What Vandevender told Blair was probably true to the letter; for one of the inducements held out to the tories to accompany Weston was that they would be reinforced by all the tories in the county as soon as the first blow was struck; but he was not raising a company. He was too cowardly to expose himself to the danger attending such a proceeding.
As soon as Vandevender had communicated the foregoing, the company, with great unanimity, agreed to pay Hare a visit forthwith. The drum was laid aside, and the volunteers marched silently to his house. A portion of them went into the house, and found Hare, while Blair and others searched the barn and outbuildings to find more of the tories. On the arrival of Captain Blair at the house, some of his men, in a high state of excitement, had a rope around Hare's neck, and the end of it thrown over a beam, preparatory to hanging him. Blair interposed, and with great difficulty prevented them from executing summary vengeance upon the tory. In the mean time, one of the men sharpened his scalping-knife upon an iron pot, walked deliberately up to Hare, and, while two or three others held him, cut both his ears off close to his head! The tory, during these proceedings, begged most piteously for his life—made profuse promises to surrender every thing he had to the cause of liberty; but the men regarded his pleadings as those of a coward, and paid no attention to them, and, after cropping him, marched back to Vandevender's on their route in search of Weston.
On their arrival at the Standing Stone, they communicated to the people at the fort what they had done.
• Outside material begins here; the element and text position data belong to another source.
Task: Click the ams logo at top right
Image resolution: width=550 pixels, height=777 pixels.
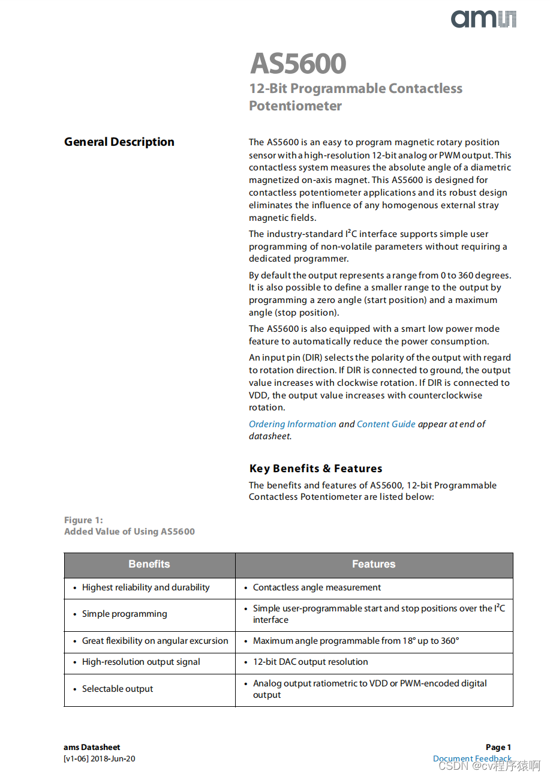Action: (483, 19)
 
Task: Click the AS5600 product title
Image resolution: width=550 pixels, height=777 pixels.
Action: (298, 64)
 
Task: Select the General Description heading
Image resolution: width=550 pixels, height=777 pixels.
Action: (119, 142)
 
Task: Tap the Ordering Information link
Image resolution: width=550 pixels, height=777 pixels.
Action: (292, 424)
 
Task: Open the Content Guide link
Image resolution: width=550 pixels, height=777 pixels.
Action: (386, 424)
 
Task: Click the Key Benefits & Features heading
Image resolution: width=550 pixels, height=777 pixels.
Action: (315, 469)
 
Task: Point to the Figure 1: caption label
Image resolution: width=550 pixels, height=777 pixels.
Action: (83, 520)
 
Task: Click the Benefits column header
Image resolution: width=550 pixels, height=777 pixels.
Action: (149, 564)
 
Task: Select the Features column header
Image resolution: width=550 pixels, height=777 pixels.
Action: (374, 564)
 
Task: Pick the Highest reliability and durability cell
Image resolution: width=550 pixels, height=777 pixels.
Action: (146, 588)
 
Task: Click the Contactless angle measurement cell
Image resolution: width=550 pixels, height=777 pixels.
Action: (317, 588)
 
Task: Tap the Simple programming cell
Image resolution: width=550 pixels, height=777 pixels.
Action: (124, 614)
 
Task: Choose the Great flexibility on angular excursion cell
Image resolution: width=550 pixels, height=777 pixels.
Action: (155, 641)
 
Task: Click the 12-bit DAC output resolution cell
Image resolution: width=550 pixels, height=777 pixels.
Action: (310, 662)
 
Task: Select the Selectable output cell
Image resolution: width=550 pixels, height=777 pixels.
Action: (118, 689)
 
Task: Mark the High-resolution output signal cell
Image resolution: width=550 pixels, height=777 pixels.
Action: (141, 662)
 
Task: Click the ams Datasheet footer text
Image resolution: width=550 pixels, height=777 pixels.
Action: (92, 748)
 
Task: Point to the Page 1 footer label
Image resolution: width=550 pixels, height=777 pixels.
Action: (498, 748)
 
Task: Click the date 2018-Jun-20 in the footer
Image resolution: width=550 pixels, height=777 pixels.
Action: (113, 759)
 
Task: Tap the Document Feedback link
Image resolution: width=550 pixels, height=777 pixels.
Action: (472, 759)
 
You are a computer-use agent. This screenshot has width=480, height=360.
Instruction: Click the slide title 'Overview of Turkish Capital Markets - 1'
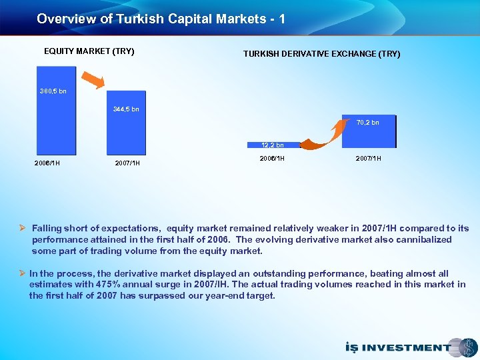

The residents at the Stone only wanted a piece of information like this to inflame them still more against Hare, and, expressing regrets that he had not been killed, they immediately formed a plot to go down and despatch him. But there were tories at the Stone. Hare soon got wind of the affair, placed his most valuable effects upon pack-horses, and left the country.
The failure of Weston's expedition, and the treatment and flight of Hare, compelled many tories, who had openly avowed their sentiments, to leave this section of the country, while those who were suspected were forced into silence and inactivity, and many openly espoused the cause of the colonies. Still, many remained who refused to renounce their allegiance to the king, and claimed to stand upon neutral ground. Those who had taken up arms against Great Britain, however, declared that there were but two sides to the question, and no neutral ground;—that those who were not for them were against them.
Hare was declared and proclaimed an "attainted traitor," and his property was confiscated and sold. Who became the purchaser we could not ascertain; but, after peace was declared and the treaty between the United States and Great Britain ratified, Hare returned, and claimed the benefit of that part of the treaty which restored their possessions to all those of his Majesty's subjects that had not taken up arms against the colonists. As there was no direct evidence that he killed Loudenslager, Congress was compelled to purchase back and restore his property to him.
He lived and died on his farm. The venerable Mrs. Armitage, the mother-in-law of Senator Cresswell, of Hollidaysburg, remembers seeing him when she was quite young and he an old man. She says he used to conceal the loss of his ears by wearing his hair long.
During life he was shunned, and he died unregretted; but, we are sorry to say, his name is perpetuated: the place in which he lived, was cropped, and died, and is still called Hare's Valley. The people of Huntingdon should long since have changed it, and blotted from their memory a name linked to infamy and crime.